**DO THIS**
Report each line of the entries below that contains the word "Different", reproducing every such line in full.

**DATA FOR THIS TASK**

———

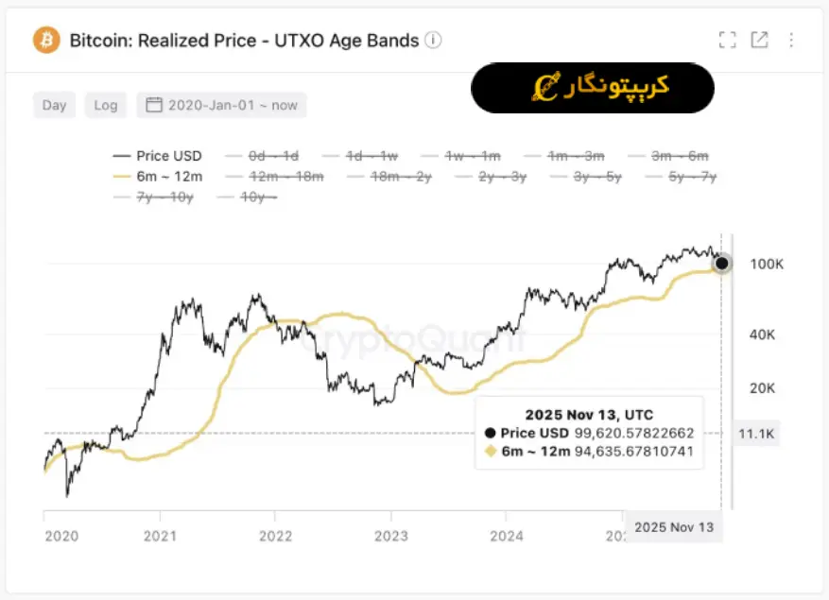Click the 11.1K price axis label

tap(756, 433)
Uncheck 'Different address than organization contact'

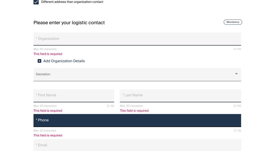[x=36, y=2]
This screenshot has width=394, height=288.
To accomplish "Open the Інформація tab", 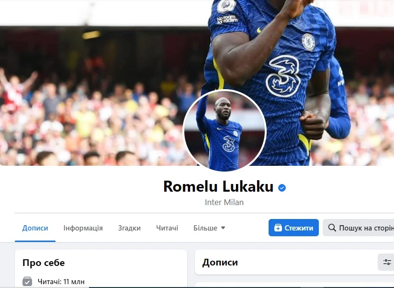I will 83,228.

———

**FINISHED ANSWER**
Uncheck 'Different address than organization contact'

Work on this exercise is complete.